Lionel Manuel

No. 86, 80
- Position: Wide receiver

Personal information
- Born: April 13, 1962 (age 64) Los Angeles, California, U.S.
- Listed height: 5 ft 11 in (1.80 m)
- Listed weight: 178 lb (81 kg)

Career information
- High school: Bassett (La Puente, California)
- College: Pacific
- NFL draft: 1984: 7th round, 171st overall pick

Career history
- New York Giants (1984–1990); Buffalo Bills (1991)*; Barcelona Dragons (1992)*;
- * Offseason or practice squad member only

Awards and highlights
- Super Bowl champion (XXI);

Career NFL statistics
- Receptions: 232
- Receiving yards: 3,941
- Receiving touchdowns: 23
- Stats at Pro Football Reference

= Lionel Manuel =

American football player (born 1962)

Lionel Manuel Jr. (born April 13, 1962) is an American former professional football player who was a wide receiver in the National Football League (NFL). He played college football for the Pacific Tigers. Manuel was selected in the seventh round (171st pick overall) of the 1984 NFL draft by the New York Giants, and played seven seasons in the NFL.

==Early life==
Manuel was born in Los Angeles, California and attended Bassett High School. He played college football at Citrus College before transferring to the University of the Pacific where he played wide receiver and running back for the Pacific Tigers.

==Professional career==
The 5'11", 180 lb wide receiver was selected in the seventh round of the 1984 NFL draft by the New York Giants, and played in seven NFL seasons. Manuel spent his entire career with the Giants (1984–1990), including the XXI Giants Super Bowl Team when they beat the Denver Broncos 39–20. His peak performance was during the 1988 season, when he caught 65 passes for 1,029 yards and scored four touchdowns.

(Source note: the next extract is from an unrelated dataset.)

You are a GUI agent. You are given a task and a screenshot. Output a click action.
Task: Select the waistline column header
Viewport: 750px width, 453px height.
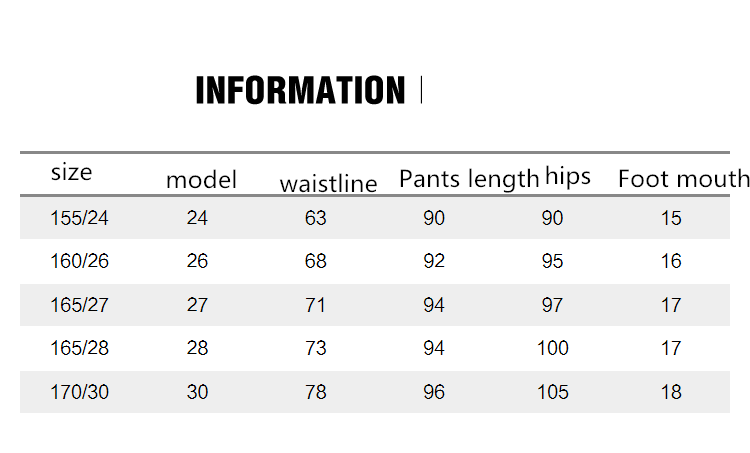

Manuel's career ended after several injuries in the 1990 season when he played under head coach Bill Parcells. The Giants finished the 1990 season 13–3, and won the Super Bowl XXV against the Buffalo Bills 20–19. Parcells waived Manuel in December 1990, citing Manuel's poor attitude after losing his starting position. Manuel then signed with the Buffalo Bills as a free agent but was waived due to injuries and did not play for the team. Manuel played European football with the Barcelona Dragons before retiring in 1993.

==NFL career statistics==

Legend
|  | Won the Super Bowl |
| Bold | Career high |

=== Regular season ===

| Year | Team | Games |  | Receiving |  |  |  |  |
| GP | GS | Rec | Yds | Avg | Lng | TD |
| 1984 | NYG | 16 | 5 | 33 | 619 | 18.8 | 53 | 4 |
| 1985 | NYG | 12 | 12 | 49 | 859 | 17.5 | 51 | 5 |
| 1986 | NYG | 4 | 4 | 11 | 181 | 16.5 | 35 | 3 |
| 1987 | NYG | 12 | 12 | 30 | 545 | 18.2 | 50 | 6 |
| 1988 | NYG | 16 | 16 | 65 | 1,029 | 15.8 | 46 | 4 |
| 1989 | NYG | 16 | 12 | 33 | 539 | 16.3 | 49 | 1 |
| 1990 | NYG | 14 | 0 | 11 | 169 | 15.4 | 19 | 0 |
| Total |  | 90 | 61 | 232 | 3,941 | 17.0 | 53 | 23 |

=== Playoffs ===

| Year | Team | Games |  | Receiving |  |  |  |  |
| GP | GS | Rec | Yds | Avg | Lng | TD |
| 1984 | NYG | 2 | 1 | 5 | 84 | 16.8 | 25 | 0 |
| 1985 | NYG | 2 | 2 | 3 | 56 | 18.7 | 21 | 0 |
| 1986 | NYG | 3 | 1 | 5 | 79 | 15.8 | 25 | 1 |
| 1989 | NYG | 1 | 1 | 1 | 24 | 24.0 | 24 | 0 |
| Total |  | 8 | 5 | 14 | 243 | 17.4 | 25 | 1 |

==Life after the NFL==
Manuel went on to coach several college football teams including The LaVerne Leopards, and later became a professional chef and restaurateur after attending the Scottsdale Culinary Institute. Manuel worked as a high school varsity coach in Fontana, California.
Manuel was inducted into the University of the Pacific Hall of Fame in 2012.